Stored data
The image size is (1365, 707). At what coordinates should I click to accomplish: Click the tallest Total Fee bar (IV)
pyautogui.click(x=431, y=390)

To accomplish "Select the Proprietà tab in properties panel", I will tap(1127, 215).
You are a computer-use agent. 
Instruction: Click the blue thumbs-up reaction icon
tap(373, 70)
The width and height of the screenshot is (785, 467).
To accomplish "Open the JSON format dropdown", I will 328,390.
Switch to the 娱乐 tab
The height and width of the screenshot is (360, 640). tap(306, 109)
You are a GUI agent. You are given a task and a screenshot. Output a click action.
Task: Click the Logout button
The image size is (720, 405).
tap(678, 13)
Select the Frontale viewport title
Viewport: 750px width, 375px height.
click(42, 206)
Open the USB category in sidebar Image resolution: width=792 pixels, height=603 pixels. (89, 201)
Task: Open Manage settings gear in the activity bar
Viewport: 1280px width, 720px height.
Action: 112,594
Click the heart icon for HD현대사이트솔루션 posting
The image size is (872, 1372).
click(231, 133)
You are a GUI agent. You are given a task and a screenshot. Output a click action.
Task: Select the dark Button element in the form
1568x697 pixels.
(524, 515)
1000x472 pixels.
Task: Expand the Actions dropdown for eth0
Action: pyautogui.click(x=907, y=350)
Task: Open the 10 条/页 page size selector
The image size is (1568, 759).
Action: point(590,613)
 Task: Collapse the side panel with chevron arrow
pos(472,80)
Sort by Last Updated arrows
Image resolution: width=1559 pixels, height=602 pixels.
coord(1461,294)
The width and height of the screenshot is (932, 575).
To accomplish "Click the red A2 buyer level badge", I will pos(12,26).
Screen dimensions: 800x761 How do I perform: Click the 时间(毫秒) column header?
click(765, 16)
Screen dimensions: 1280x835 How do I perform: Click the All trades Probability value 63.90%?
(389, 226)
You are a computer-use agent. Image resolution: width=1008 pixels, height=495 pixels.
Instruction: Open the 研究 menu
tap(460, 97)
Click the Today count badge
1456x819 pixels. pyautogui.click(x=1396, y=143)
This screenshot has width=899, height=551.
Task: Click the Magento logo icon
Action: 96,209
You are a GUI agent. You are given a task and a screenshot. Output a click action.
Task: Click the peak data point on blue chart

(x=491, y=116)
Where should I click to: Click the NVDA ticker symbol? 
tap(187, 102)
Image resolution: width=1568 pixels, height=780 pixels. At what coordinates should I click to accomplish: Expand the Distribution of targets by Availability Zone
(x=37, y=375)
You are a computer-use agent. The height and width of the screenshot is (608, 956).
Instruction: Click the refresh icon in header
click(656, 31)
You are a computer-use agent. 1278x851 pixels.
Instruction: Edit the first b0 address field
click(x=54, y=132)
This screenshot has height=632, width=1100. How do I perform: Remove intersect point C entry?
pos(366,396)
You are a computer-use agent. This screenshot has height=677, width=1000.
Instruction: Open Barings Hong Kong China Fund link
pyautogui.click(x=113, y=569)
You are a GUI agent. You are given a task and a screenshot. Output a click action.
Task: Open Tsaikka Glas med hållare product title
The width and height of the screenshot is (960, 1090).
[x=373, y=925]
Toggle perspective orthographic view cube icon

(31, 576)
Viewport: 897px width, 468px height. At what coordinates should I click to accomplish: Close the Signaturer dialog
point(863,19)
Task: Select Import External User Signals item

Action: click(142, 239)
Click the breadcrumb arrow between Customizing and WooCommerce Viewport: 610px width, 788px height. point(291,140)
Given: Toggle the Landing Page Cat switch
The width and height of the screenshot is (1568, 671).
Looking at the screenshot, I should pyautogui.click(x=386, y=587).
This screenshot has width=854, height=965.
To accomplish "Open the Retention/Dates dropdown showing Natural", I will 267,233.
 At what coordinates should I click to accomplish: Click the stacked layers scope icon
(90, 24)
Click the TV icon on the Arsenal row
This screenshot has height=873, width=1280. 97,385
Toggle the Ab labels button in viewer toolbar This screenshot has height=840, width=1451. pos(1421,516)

• [WORK ORDER]: For this exercise, repeat the data above exactly.

• [WRITTEN RESPONSE]:
The image size is (1365, 707). At what coordinates should I click to accomplish: Click the tallest Total Fee bar (IV)
pyautogui.click(x=431, y=390)

To accomplish "Select the Proprietà tab in properties panel", I will tap(1127, 215).
You are a computer-use agent. 
Instruction: Click the blue thumbs-up reaction icon
tap(373, 70)
The width and height of the screenshot is (785, 467).
To accomplish "Open the JSON format dropdown", I will 328,390.
Switch to the 娱乐 tab
The height and width of the screenshot is (360, 640). tap(306, 109)
You are a GUI agent. You are given a task and a screenshot. Output a click action.
Task: Click the Logout button
The image size is (720, 405).
tap(678, 13)
Select the Frontale viewport title
Viewport: 750px width, 375px height.
click(42, 206)
Open the USB category in sidebar Image resolution: width=792 pixels, height=603 pixels. (89, 201)
Task: Open Manage settings gear in the activity bar
Viewport: 1280px width, 720px height.
Action: 112,594
Click the heart icon for HD현대사이트솔루션 posting
The image size is (872, 1372).
click(231, 133)
You are a GUI agent. You are given a task and a screenshot. Output a click action.
Task: Select the dark Button element in the form
1568x697 pixels.
(524, 515)
1000x472 pixels.
Task: Expand the Actions dropdown for eth0
Action: pyautogui.click(x=907, y=350)
Task: Open the 10 条/页 page size selector
The image size is (1568, 759).
Action: point(590,613)
 Task: Collapse the side panel with chevron arrow
pos(472,80)
Sort by Last Updated arrows
Image resolution: width=1559 pixels, height=602 pixels.
coord(1461,294)
The width and height of the screenshot is (932, 575).
To accomplish "Click the red A2 buyer level badge", I will pos(12,26).
Screen dimensions: 800x761 How do I perform: Click the 时间(毫秒) column header?
click(765, 16)
Screen dimensions: 1280x835 How do I perform: Click the All trades Probability value 63.90%?
(389, 226)
You are a computer-use agent. Image resolution: width=1008 pixels, height=495 pixels.
Instruction: Open the 研究 menu
tap(460, 97)
Click the Today count badge
1456x819 pixels. pyautogui.click(x=1396, y=143)
This screenshot has width=899, height=551.
Task: Click the Magento logo icon
Action: 96,209
You are a GUI agent. You are given a task and a screenshot. Output a click action.
Task: Click the peak data point on blue chart

(x=491, y=116)
Where should I click to: Click the NVDA ticker symbol? 
tap(187, 102)
Image resolution: width=1568 pixels, height=780 pixels. At what coordinates should I click to accomplish: Expand the Distribution of targets by Availability Zone
(x=37, y=375)
You are a computer-use agent. The height and width of the screenshot is (608, 956).
Instruction: Click the refresh icon in header
click(656, 31)
You are a computer-use agent. 1278x851 pixels.
Instruction: Edit the first b0 address field
click(x=54, y=132)
This screenshot has height=632, width=1100. How do I perform: Remove intersect point C entry?
pos(366,396)
You are a computer-use agent. This screenshot has height=677, width=1000.
Instruction: Open Barings Hong Kong China Fund link
pyautogui.click(x=113, y=569)
You are a GUI agent. You are given a task and a screenshot. Output a click action.
Task: Open Tsaikka Glas med hållare product title
The width and height of the screenshot is (960, 1090).
[x=373, y=925]
Toggle perspective orthographic view cube icon

(31, 576)
Viewport: 897px width, 468px height. At what coordinates should I click to accomplish: Close the Signaturer dialog
point(863,19)
Task: Select Import External User Signals item

Action: click(142, 239)
Click the breadcrumb arrow between Customizing and WooCommerce Viewport: 610px width, 788px height. point(291,140)
Given: Toggle the Landing Page Cat switch
The width and height of the screenshot is (1568, 671).
Looking at the screenshot, I should pyautogui.click(x=386, y=587).
This screenshot has width=854, height=965.
To accomplish "Open the Retention/Dates dropdown showing Natural", I will 267,233.
 At what coordinates should I click to accomplish: Click the stacked layers scope icon
(90, 24)
Click the TV icon on the Arsenal row
This screenshot has height=873, width=1280. 97,385
Toggle the Ab labels button in viewer toolbar This screenshot has height=840, width=1451. pos(1421,516)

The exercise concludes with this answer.